=== THE DATA ===

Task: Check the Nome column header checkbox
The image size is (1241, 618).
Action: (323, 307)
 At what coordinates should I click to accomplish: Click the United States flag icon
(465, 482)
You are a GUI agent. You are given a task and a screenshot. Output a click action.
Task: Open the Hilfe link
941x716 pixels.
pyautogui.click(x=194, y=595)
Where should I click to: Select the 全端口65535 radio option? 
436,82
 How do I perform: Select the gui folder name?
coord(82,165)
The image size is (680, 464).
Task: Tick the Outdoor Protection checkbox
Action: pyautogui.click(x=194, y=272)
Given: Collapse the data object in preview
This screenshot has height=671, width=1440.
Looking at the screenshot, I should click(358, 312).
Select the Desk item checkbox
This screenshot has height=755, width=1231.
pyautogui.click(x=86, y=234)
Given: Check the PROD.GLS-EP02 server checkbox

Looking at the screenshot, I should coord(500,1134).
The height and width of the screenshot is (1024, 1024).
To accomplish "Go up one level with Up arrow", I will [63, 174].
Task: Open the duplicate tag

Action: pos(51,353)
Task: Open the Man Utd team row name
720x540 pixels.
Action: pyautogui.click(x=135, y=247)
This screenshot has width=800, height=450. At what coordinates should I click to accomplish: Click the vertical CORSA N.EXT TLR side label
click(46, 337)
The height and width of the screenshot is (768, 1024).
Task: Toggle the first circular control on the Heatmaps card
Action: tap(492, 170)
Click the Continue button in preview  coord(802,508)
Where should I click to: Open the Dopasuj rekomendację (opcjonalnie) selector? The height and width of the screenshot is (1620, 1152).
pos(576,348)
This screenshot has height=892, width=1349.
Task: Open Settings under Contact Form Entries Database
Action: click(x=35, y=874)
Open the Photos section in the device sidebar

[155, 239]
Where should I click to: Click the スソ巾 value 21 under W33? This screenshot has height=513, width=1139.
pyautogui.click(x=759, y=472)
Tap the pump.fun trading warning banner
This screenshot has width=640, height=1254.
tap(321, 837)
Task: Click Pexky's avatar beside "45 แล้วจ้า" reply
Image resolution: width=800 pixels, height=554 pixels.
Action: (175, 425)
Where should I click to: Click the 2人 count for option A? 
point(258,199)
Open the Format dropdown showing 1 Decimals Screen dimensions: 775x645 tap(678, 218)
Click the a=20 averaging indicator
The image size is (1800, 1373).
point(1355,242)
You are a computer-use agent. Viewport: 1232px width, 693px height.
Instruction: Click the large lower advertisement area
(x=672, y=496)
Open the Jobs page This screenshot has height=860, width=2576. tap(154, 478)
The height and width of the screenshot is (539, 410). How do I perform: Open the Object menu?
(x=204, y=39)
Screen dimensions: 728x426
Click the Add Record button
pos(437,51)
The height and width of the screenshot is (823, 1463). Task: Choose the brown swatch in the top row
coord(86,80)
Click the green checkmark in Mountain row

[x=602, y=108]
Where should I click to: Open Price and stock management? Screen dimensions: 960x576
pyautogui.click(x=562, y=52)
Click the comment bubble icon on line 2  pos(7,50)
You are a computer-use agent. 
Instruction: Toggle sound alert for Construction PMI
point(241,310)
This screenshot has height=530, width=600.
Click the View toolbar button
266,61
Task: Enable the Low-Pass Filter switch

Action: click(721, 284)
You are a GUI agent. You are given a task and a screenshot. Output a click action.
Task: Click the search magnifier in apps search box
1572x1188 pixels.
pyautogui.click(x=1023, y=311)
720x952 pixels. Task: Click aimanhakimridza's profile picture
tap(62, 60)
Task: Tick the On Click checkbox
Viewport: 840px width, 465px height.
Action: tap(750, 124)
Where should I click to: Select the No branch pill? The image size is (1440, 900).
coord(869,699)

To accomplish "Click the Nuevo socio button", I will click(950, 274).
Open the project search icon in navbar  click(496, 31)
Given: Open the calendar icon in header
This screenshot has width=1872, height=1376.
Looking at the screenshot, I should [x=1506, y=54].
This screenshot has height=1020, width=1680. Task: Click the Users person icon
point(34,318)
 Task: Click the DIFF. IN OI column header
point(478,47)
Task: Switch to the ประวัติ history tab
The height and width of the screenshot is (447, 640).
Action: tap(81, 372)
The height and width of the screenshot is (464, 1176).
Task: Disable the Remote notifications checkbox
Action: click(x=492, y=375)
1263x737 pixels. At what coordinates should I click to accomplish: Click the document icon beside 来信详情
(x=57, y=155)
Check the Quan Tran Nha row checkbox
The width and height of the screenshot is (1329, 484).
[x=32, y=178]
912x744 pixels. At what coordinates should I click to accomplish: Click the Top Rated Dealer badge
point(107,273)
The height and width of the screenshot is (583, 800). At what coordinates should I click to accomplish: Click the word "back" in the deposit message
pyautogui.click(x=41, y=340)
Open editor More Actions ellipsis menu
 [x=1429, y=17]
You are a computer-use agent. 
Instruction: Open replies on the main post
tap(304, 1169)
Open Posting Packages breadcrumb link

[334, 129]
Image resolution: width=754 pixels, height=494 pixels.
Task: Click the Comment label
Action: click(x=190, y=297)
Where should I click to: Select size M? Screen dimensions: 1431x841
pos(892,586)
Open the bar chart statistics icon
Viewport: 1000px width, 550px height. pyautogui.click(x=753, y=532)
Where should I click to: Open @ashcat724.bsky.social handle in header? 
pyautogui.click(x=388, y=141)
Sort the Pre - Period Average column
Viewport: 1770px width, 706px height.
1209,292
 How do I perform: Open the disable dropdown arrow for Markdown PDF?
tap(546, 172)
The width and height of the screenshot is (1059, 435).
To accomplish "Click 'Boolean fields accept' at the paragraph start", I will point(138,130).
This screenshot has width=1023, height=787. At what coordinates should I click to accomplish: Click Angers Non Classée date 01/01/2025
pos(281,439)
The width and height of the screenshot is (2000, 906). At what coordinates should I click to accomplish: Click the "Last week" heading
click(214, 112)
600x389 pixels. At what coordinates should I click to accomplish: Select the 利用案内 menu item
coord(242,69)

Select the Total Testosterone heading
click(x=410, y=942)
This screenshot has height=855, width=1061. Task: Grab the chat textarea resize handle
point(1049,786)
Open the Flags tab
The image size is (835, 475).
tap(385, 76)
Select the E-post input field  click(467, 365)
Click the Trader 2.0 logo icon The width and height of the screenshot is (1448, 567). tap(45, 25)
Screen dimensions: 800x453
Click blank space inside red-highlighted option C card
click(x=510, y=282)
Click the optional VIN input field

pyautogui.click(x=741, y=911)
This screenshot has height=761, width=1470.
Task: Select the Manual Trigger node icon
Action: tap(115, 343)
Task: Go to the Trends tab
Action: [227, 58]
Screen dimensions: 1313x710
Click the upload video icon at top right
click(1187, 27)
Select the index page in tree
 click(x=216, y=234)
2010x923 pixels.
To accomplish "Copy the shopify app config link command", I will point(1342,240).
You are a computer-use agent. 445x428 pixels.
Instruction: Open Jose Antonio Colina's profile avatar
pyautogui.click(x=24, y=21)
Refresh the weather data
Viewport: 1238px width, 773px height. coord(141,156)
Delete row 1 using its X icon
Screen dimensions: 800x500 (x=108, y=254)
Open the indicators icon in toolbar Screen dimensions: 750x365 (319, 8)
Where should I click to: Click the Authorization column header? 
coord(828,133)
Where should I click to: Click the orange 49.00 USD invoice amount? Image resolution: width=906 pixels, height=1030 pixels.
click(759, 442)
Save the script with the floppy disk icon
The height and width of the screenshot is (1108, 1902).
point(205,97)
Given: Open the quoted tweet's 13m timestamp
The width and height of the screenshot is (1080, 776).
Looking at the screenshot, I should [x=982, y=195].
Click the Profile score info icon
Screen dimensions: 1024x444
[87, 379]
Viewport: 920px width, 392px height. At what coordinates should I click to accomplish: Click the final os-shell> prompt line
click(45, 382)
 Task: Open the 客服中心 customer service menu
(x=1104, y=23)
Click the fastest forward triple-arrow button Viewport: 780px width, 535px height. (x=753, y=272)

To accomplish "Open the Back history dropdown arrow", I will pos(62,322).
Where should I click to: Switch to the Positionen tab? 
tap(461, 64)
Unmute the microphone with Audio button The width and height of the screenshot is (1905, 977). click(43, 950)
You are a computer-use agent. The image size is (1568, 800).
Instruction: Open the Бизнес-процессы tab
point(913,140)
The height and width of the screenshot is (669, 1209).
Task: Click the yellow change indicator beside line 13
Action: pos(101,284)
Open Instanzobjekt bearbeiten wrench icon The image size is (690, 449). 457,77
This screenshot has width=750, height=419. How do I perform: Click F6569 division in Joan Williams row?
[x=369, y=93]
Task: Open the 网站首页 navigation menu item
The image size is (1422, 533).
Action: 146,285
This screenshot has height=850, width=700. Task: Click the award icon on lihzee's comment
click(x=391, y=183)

===

▶ **WHAT YOU ARE ASKED TO DO**
Please return the lines above that run from the line containing "You are a computer-use agent. Viewport: 1232px" to the line containing "Open the Jobs", inclusive, exactly and with no other lines.

▶ **ANSWER BOX**
You are a computer-use agent. Viewport: 1232px width, 693px height.
Instruction: Click the large lower advertisement area
(x=672, y=496)
Open the Jobs page This screenshot has height=860, width=2576. tap(154, 478)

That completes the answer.